Of course, if this happens, it will completely destroy the entire point of the exercise. If ether currency can be moved around by fiat because a bunch of people don’t like a particular business transaction, it’s no different from any regular currency. Pretty soon a government will turn up and say “These transactions are funding terrorism, you’re going to reverse them”. Many in the Ethereum community are saying that The DAO and its backers should be left on the hook — that the market should take care of it. If a few people end up losing a ton of money, so be it.

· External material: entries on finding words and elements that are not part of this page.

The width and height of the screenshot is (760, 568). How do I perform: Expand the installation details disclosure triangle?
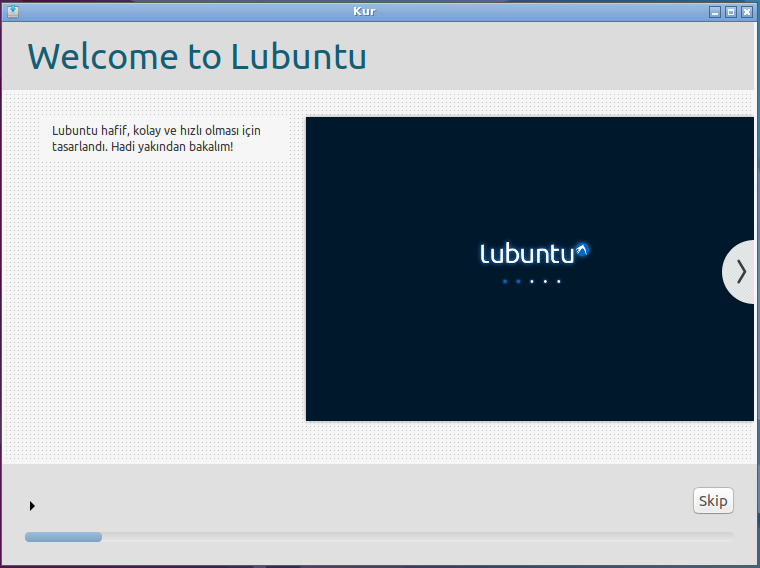click(x=32, y=506)
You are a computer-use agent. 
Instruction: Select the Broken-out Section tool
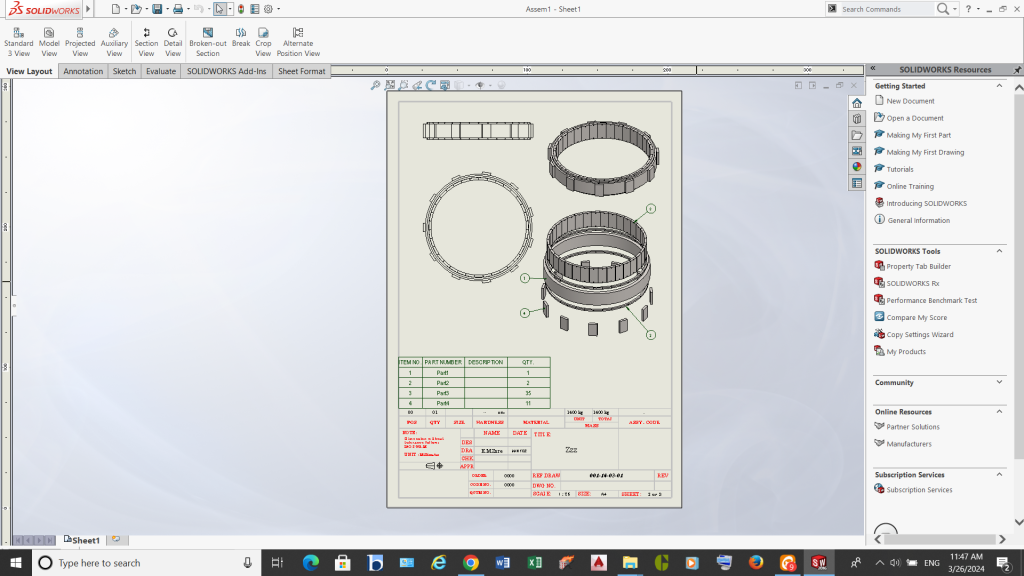tap(207, 41)
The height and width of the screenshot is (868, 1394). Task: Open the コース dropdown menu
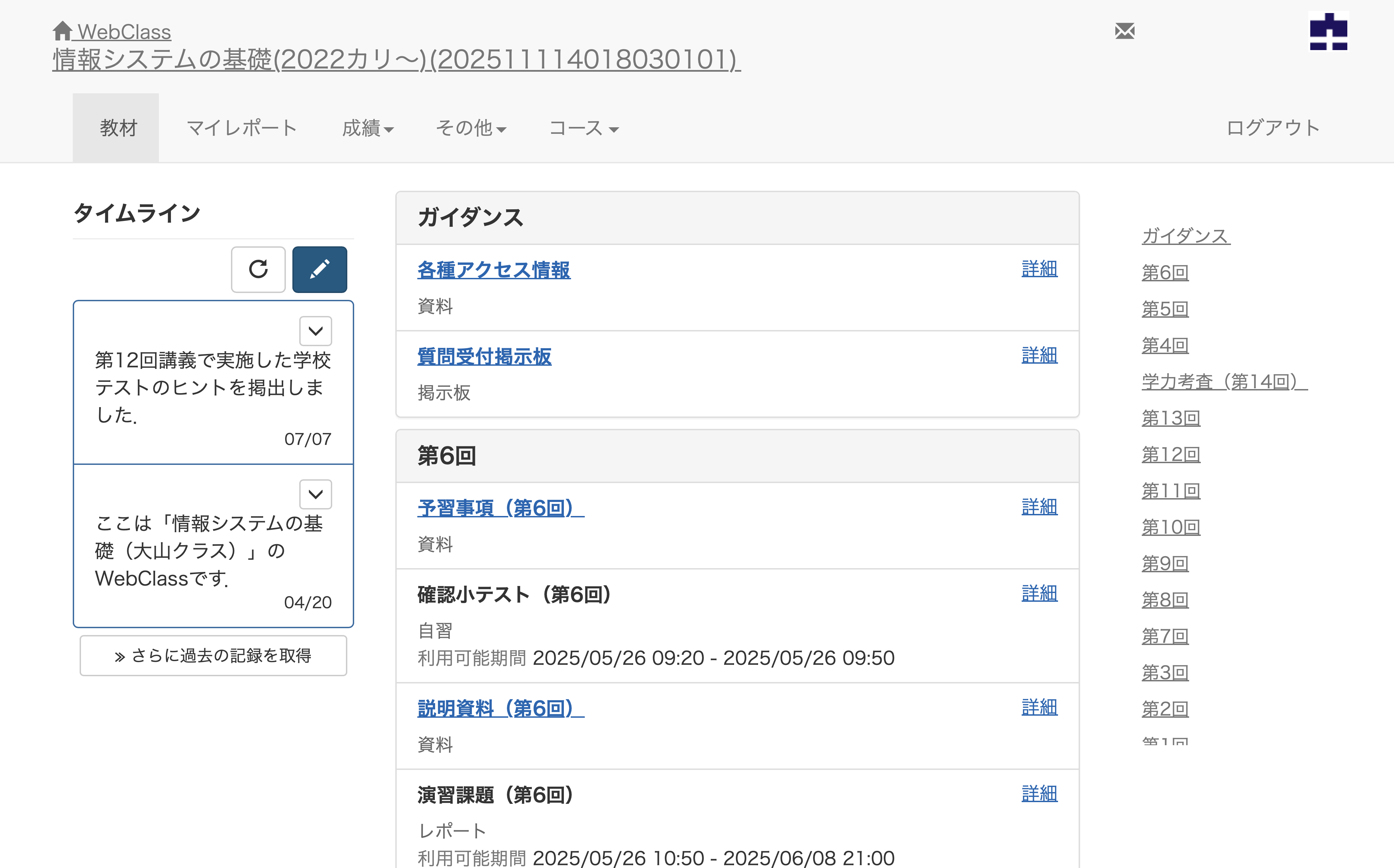[583, 128]
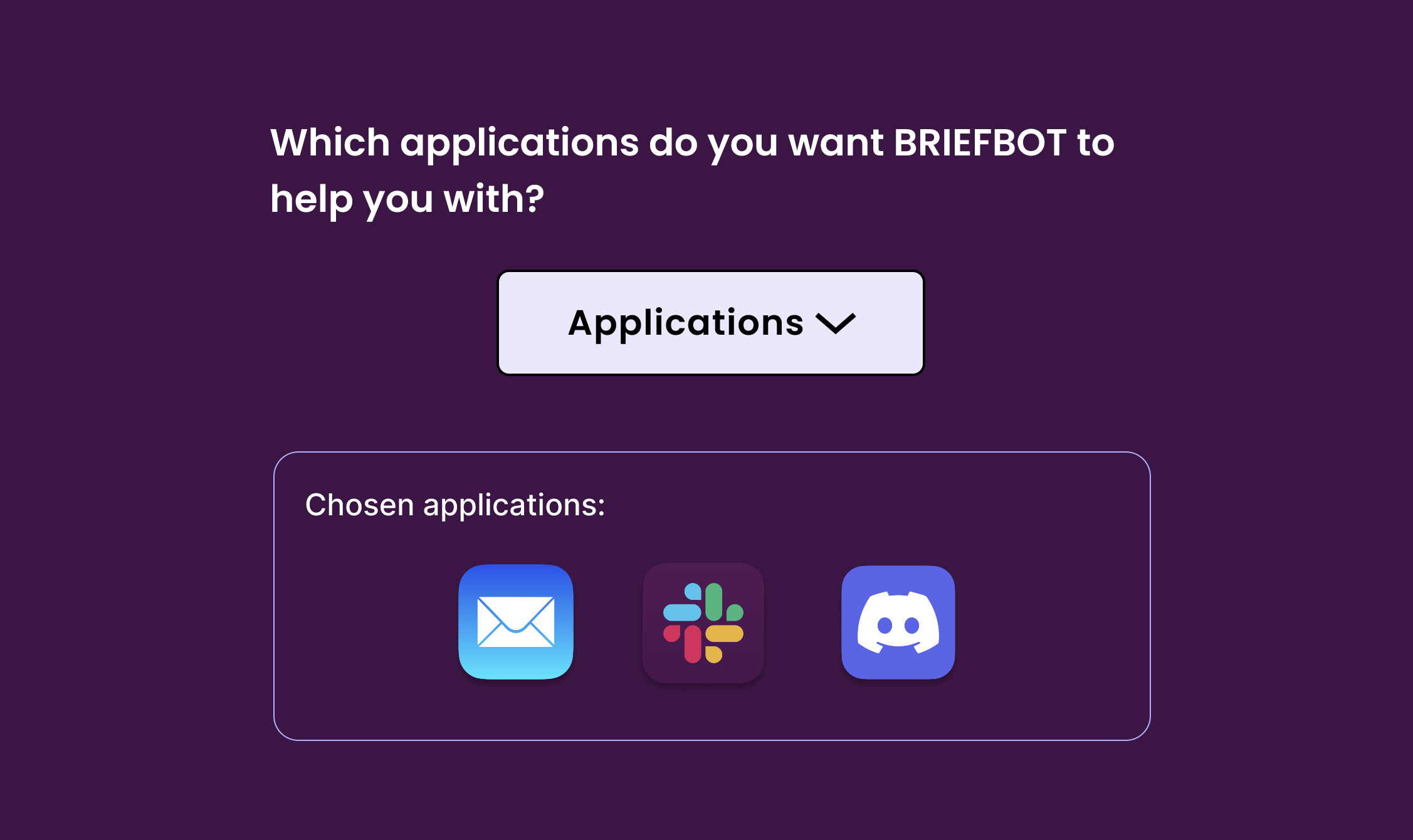Screen dimensions: 1413x840
Task: Click the gap between Mail and Slack icons
Action: (608, 622)
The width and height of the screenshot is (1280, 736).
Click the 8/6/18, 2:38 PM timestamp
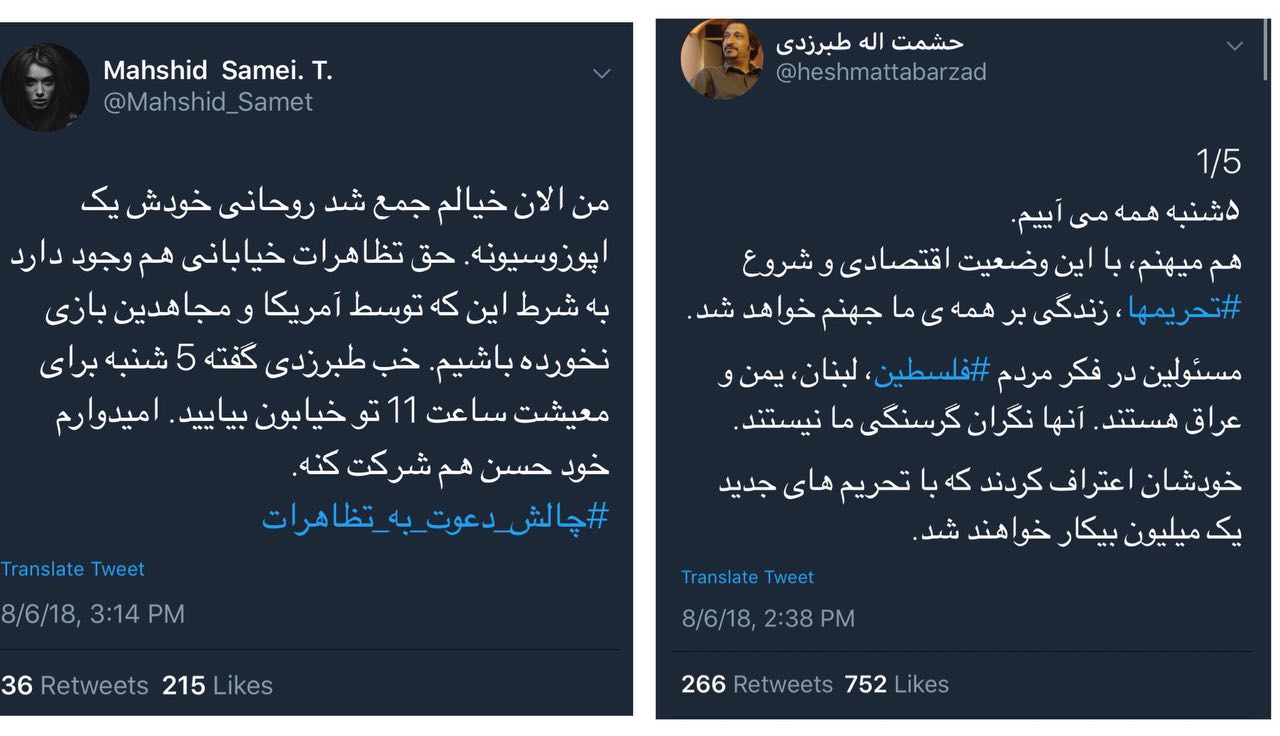pos(768,618)
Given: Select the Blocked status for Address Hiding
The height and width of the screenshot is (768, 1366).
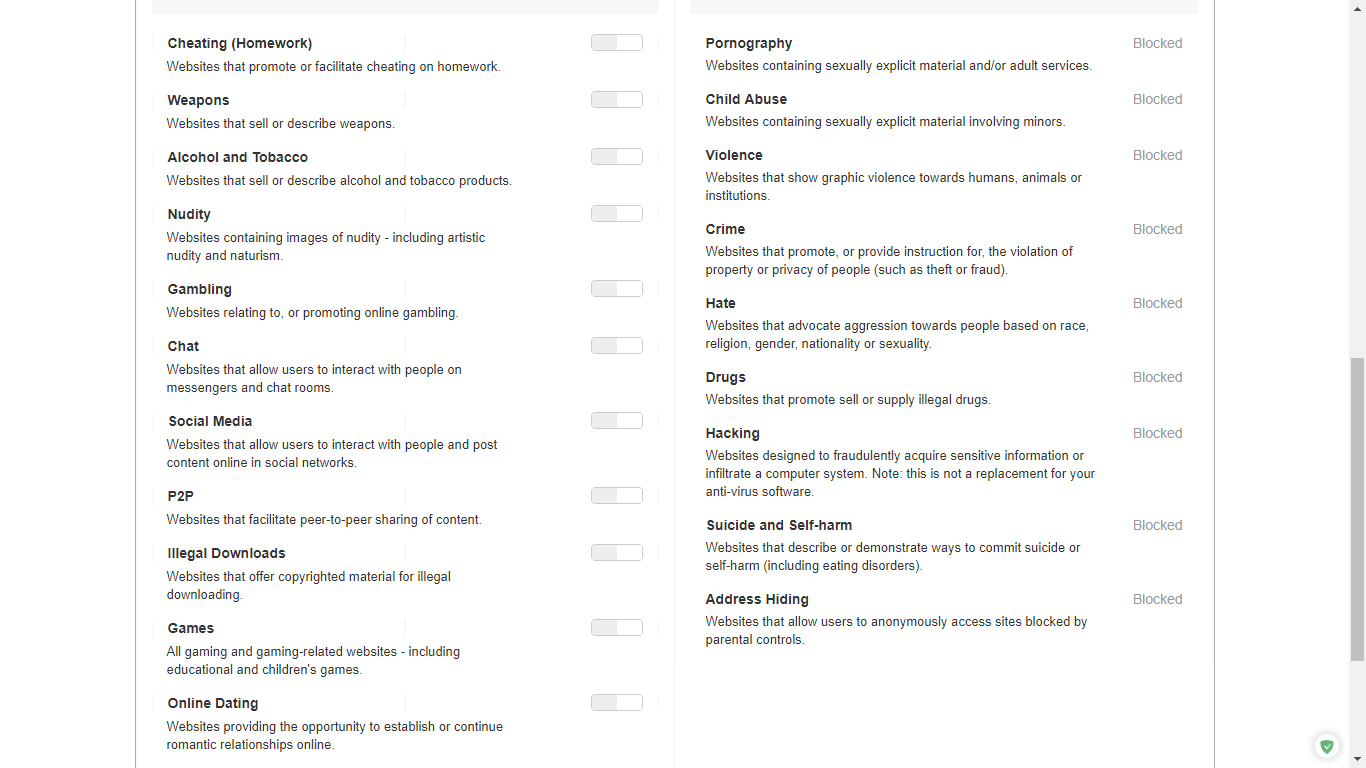Looking at the screenshot, I should point(1157,600).
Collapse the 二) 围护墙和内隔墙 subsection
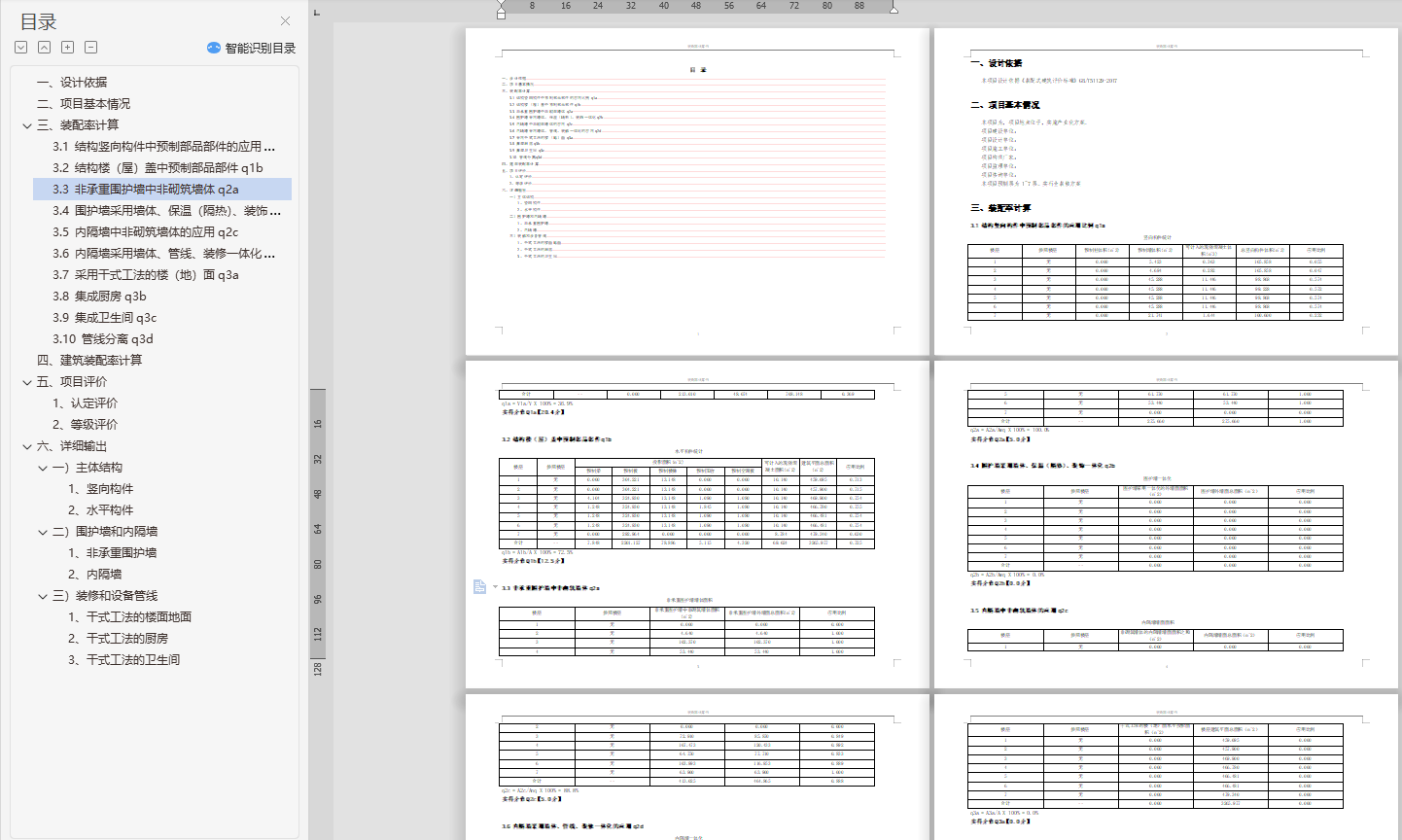The width and height of the screenshot is (1402, 840). [x=43, y=532]
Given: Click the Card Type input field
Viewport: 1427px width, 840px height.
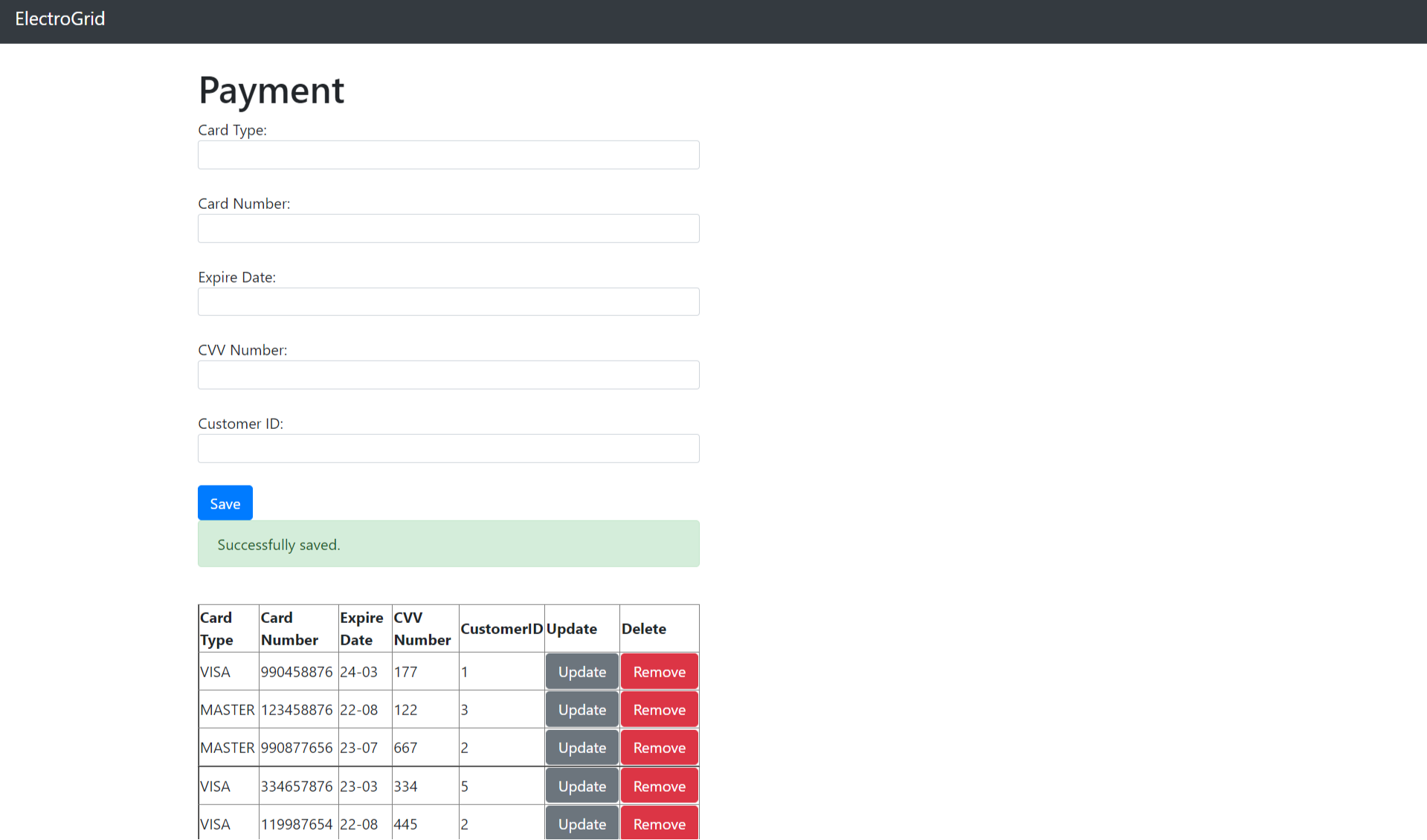Looking at the screenshot, I should point(448,155).
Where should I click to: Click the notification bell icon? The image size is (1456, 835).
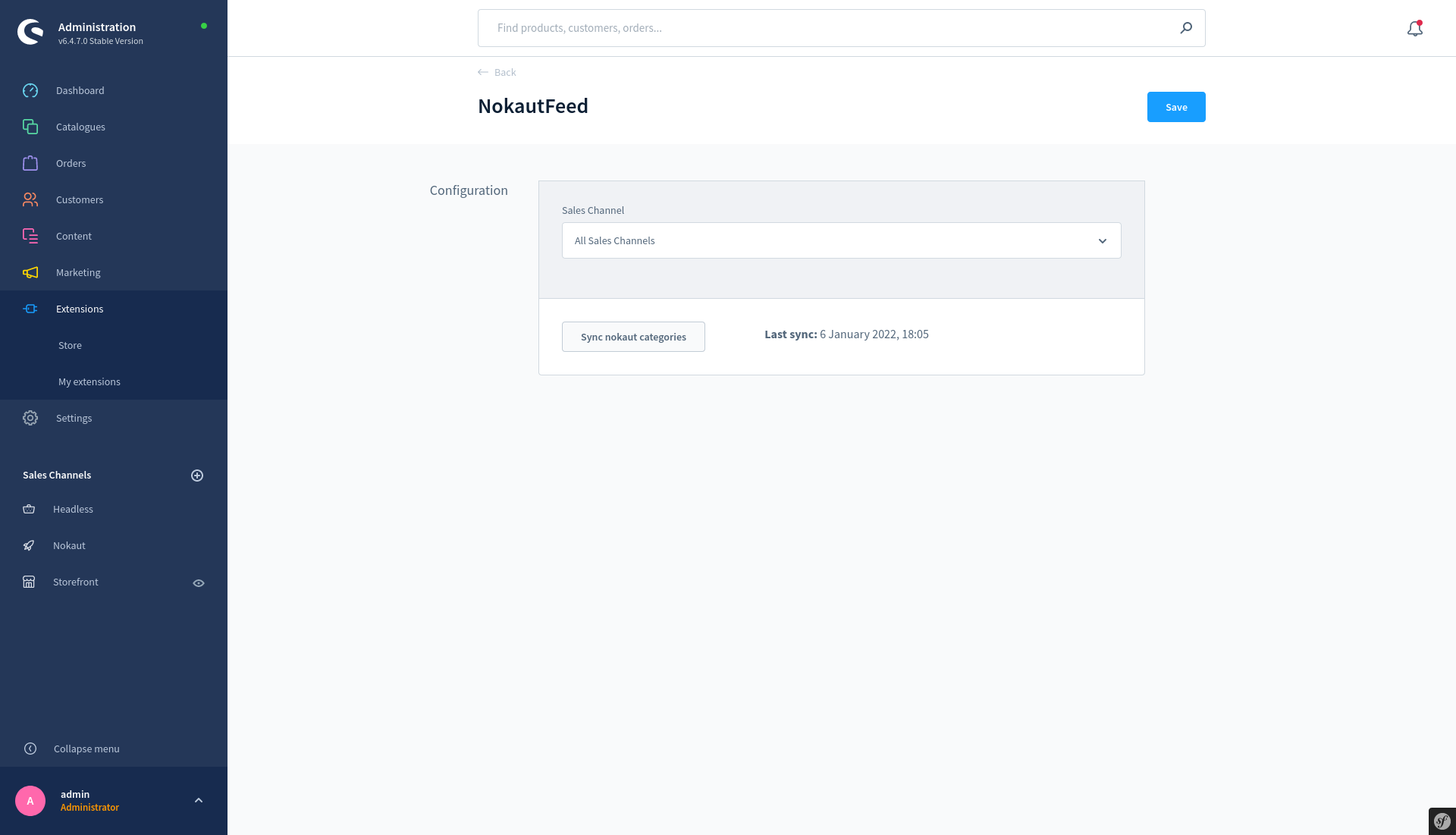click(x=1414, y=27)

“If you try to change it, you will ruin it. Try to hold it, and you will lose it.” ― Lao Tzu
If the hacker came forward and sued to keep his transferred funds, it could make for a fascinating high stakes legal case. If the legal contract says that the code is a smart contract which controls all terms and conditions and that intent is irrelevant, as it does, then is what the hacker did actually illegal? As Bloomberg puts it, smart contracts were dumb.
“New Beginnings are often disguised as painful endings.” ― Lao Tzu
Update 2016-06-19
It gets better! The alleged hacker is planning to bribe the largest ether miners so that they will refuse to participate in any upcoming fork to recover the withdrawn funds.